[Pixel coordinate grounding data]
== Segment start ==
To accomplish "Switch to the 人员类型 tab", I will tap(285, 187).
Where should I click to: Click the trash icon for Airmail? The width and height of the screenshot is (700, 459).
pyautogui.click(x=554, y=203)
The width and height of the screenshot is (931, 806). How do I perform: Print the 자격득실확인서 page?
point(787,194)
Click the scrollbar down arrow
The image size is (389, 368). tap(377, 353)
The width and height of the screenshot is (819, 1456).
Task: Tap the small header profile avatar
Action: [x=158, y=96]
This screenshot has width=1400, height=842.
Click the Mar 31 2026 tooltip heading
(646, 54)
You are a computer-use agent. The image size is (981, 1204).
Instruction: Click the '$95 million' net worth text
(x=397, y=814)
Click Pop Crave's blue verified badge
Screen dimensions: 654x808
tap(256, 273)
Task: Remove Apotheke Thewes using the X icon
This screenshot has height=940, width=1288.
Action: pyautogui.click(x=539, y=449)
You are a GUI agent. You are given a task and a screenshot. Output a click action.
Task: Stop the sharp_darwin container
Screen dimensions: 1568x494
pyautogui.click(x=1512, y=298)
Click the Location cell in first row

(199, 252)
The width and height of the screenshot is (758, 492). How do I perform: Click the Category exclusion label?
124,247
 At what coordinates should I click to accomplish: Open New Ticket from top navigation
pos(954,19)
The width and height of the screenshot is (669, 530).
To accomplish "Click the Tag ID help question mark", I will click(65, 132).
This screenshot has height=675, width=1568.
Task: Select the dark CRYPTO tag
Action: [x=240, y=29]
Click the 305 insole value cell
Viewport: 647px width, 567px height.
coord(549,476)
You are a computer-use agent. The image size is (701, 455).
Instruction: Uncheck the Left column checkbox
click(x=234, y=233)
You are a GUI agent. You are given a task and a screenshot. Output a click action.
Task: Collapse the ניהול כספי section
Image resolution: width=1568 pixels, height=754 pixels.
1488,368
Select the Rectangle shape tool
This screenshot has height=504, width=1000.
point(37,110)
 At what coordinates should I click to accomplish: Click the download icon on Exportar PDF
== Segment end ==
-- Task directions --
Of all the entries above, repeat only the lines from the line that has "Instruction: Click the" to the line that has "Task: Remove Apotheke Thewes using the X icon", both lines included, exactly.

-- Task response --
Instruction: Click the '$95 million' net worth text
(x=397, y=814)
Click Pop Crave's blue verified badge
Screen dimensions: 654x808
tap(256, 273)
Task: Remove Apotheke Thewes using the X icon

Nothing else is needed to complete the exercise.